-- start of WORKING DATA --
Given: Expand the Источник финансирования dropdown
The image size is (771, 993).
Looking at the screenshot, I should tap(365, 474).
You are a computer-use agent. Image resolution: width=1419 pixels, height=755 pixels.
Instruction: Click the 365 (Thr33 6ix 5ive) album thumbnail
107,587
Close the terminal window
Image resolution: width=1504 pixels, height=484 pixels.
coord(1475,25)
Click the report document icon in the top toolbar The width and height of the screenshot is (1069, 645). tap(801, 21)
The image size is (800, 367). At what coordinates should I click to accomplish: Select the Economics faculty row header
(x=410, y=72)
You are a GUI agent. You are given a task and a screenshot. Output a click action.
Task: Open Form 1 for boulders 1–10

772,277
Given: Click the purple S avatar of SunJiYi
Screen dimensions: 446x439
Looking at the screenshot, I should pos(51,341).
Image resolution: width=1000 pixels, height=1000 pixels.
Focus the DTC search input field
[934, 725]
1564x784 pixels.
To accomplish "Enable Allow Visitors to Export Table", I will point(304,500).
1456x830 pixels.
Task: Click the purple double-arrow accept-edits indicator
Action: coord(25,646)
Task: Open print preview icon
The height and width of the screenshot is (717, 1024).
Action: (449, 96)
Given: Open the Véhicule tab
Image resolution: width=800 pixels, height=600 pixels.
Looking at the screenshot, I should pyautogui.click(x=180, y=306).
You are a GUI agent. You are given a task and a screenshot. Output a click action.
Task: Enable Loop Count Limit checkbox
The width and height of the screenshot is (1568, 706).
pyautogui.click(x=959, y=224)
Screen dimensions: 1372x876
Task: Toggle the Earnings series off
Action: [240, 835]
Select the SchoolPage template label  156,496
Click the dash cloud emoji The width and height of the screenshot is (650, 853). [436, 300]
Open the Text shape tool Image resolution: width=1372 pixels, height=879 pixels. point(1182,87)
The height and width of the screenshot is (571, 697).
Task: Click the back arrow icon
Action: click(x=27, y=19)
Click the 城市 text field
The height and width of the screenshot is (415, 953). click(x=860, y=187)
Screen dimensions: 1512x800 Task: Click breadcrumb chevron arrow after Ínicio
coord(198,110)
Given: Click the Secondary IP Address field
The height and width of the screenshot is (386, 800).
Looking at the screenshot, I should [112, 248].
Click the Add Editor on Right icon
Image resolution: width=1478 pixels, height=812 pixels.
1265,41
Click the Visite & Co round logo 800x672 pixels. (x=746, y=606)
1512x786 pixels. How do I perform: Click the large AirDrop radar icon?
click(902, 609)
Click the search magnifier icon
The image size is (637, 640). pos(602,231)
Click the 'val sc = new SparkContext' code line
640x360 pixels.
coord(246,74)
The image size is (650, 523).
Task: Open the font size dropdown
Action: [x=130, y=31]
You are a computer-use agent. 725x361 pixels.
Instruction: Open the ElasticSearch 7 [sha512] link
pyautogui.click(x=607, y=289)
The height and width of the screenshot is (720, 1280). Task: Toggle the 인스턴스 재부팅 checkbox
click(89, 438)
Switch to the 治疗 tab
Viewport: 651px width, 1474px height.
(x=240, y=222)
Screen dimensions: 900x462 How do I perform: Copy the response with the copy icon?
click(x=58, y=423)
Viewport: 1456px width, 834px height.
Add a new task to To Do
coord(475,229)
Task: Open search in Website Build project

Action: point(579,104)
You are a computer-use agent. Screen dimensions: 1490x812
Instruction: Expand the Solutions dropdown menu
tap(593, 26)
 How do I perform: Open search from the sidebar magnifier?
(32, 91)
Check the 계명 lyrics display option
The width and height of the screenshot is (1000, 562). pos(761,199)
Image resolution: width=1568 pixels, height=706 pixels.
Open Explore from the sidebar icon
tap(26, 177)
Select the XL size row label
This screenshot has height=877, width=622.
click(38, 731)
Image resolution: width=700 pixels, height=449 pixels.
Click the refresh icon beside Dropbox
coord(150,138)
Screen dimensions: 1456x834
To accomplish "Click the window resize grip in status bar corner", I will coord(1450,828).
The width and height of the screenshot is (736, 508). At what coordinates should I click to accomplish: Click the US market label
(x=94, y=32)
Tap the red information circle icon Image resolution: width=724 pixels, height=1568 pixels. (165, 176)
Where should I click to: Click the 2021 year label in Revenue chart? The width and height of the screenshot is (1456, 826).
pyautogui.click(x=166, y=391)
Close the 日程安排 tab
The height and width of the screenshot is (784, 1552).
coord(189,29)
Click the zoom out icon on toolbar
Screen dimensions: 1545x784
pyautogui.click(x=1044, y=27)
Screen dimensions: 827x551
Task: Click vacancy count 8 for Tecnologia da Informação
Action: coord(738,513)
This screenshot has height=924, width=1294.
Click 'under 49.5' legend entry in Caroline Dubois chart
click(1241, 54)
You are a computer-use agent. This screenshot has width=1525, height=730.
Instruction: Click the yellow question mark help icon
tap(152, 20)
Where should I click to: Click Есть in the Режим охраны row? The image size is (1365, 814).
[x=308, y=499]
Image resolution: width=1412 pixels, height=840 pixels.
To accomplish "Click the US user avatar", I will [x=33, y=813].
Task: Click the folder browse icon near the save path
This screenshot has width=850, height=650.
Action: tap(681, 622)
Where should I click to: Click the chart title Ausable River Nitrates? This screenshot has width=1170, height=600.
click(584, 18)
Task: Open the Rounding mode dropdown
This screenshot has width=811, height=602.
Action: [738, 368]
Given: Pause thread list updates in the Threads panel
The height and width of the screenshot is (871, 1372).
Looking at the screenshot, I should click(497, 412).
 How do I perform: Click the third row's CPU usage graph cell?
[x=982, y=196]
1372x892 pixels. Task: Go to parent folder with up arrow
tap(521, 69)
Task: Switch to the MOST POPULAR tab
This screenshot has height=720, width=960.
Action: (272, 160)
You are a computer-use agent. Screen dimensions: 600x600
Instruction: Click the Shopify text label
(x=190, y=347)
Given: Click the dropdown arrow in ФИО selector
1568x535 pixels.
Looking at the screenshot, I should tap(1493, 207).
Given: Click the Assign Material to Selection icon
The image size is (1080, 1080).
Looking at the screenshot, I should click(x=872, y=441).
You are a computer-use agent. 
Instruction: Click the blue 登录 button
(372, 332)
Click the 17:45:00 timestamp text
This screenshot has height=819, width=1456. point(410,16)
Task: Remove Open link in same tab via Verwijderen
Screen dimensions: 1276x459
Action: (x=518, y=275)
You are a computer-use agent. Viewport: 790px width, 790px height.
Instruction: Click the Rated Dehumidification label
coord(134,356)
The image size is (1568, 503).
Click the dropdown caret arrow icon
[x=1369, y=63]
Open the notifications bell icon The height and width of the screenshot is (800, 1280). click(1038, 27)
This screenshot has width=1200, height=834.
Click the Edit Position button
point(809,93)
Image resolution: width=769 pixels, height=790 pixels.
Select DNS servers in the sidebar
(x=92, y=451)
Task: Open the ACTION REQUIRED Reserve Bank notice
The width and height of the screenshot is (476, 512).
-- end of WORKING DATA --
• **YOUR TASK**
Reproduce the rows above without any change, starting from the first line and going on through the line that contains "Click the dash".

• **ANSWER BELOW**
Given: Expand the Источник финансирования dropdown
The image size is (771, 993).
Looking at the screenshot, I should tap(365, 474).
You are a computer-use agent. Image resolution: width=1419 pixels, height=755 pixels.
Instruction: Click the 365 (Thr33 6ix 5ive) album thumbnail
107,587
Close the terminal window
Image resolution: width=1504 pixels, height=484 pixels.
coord(1475,25)
Click the report document icon in the top toolbar The width and height of the screenshot is (1069, 645). tap(801, 21)
The image size is (800, 367). At what coordinates should I click to accomplish: Select the Economics faculty row header
(x=410, y=72)
You are a GUI agent. You are given a task and a screenshot. Output a click action.
Task: Open Form 1 for boulders 1–10

772,277
Given: Click the purple S avatar of SunJiYi
Screen dimensions: 446x439
Looking at the screenshot, I should pos(51,341).
Image resolution: width=1000 pixels, height=1000 pixels.
Focus the DTC search input field
[934, 725]
1564x784 pixels.
To accomplish "Enable Allow Visitors to Export Table", I will point(304,500).
1456x830 pixels.
Task: Click the purple double-arrow accept-edits indicator
Action: coord(25,646)
Task: Open print preview icon
The height and width of the screenshot is (717, 1024).
Action: (449, 96)
Given: Open the Véhicule tab
Image resolution: width=800 pixels, height=600 pixels.
Looking at the screenshot, I should pyautogui.click(x=180, y=306).
You are a GUI agent. You are given a task and a screenshot. Output a click action.
Task: Enable Loop Count Limit checkbox
The width and height of the screenshot is (1568, 706).
pyautogui.click(x=959, y=224)
Screen dimensions: 1372x876
Task: Toggle the Earnings series off
Action: [240, 835]
Select the SchoolPage template label  156,496
Click the dash cloud emoji The width and height of the screenshot is (650, 853). [436, 300]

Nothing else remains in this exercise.